ASSIGNMENT | Each record must be printed again exactly as given.

*** GIVEN DATA Section Begins ***

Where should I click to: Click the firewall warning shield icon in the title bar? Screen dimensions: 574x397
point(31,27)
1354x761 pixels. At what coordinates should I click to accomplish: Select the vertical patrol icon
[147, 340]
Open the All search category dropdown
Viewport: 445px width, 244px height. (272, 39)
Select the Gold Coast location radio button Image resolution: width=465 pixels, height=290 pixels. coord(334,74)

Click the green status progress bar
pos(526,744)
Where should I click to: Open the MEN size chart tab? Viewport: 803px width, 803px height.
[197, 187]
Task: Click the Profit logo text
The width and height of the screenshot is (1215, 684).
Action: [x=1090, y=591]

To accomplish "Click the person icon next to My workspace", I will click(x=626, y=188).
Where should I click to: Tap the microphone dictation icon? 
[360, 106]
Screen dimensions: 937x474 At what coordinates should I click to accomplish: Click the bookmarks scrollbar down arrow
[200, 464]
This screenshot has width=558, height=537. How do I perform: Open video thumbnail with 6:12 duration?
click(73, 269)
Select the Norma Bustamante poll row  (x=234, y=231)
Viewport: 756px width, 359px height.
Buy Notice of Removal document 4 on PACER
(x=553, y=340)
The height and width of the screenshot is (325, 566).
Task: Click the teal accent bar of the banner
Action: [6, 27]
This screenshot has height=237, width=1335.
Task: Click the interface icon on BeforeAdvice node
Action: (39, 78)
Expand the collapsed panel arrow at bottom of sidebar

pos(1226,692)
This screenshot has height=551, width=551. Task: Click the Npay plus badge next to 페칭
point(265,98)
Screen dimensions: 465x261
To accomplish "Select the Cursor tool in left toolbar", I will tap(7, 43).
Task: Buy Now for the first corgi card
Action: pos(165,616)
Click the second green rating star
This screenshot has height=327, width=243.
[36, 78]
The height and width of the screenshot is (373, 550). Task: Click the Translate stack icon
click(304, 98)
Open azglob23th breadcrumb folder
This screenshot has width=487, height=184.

*** GIVEN DATA Section Ends ***

OUTPUT FOR THIS TASK |
Where should I click to: Click the firewall warning shield icon in the title bar? Screen dimensions: 574x397
point(31,27)
1354x761 pixels. At what coordinates should I click to accomplish: Select the vertical patrol icon
[147, 340]
Open the All search category dropdown
Viewport: 445px width, 244px height. (272, 39)
Select the Gold Coast location radio button Image resolution: width=465 pixels, height=290 pixels. coord(334,74)

Click the green status progress bar
pos(526,744)
Where should I click to: Open the MEN size chart tab? Viewport: 803px width, 803px height.
[197, 187]
Task: Click the Profit logo text
The width and height of the screenshot is (1215, 684).
Action: [x=1090, y=591]

To accomplish "Click the person icon next to My workspace", I will click(x=626, y=188).
Where should I click to: Tap the microphone dictation icon? 
[360, 106]
Screen dimensions: 937x474 At what coordinates should I click to accomplish: Click the bookmarks scrollbar down arrow
[200, 464]
This screenshot has width=558, height=537. How do I perform: Open video thumbnail with 6:12 duration?
click(73, 269)
Select the Norma Bustamante poll row  (x=234, y=231)
Viewport: 756px width, 359px height.
Buy Notice of Removal document 4 on PACER
(x=553, y=340)
The height and width of the screenshot is (325, 566).
Task: Click the teal accent bar of the banner
Action: [6, 27]
This screenshot has height=237, width=1335.
Task: Click the interface icon on BeforeAdvice node
Action: (39, 78)
Expand the collapsed panel arrow at bottom of sidebar

pos(1226,692)
This screenshot has height=551, width=551. Task: Click the Npay plus badge next to 페칭
point(265,98)
Screen dimensions: 465x261
To accomplish "Select the Cursor tool in left toolbar", I will tap(7, 43).
Task: Buy Now for the first corgi card
Action: pos(165,616)
Click the second green rating star
This screenshot has height=327, width=243.
[36, 78]
The height and width of the screenshot is (373, 550). Task: Click the Translate stack icon
click(304, 98)
Open azglob23th breadcrumb folder
This screenshot has width=487, height=184.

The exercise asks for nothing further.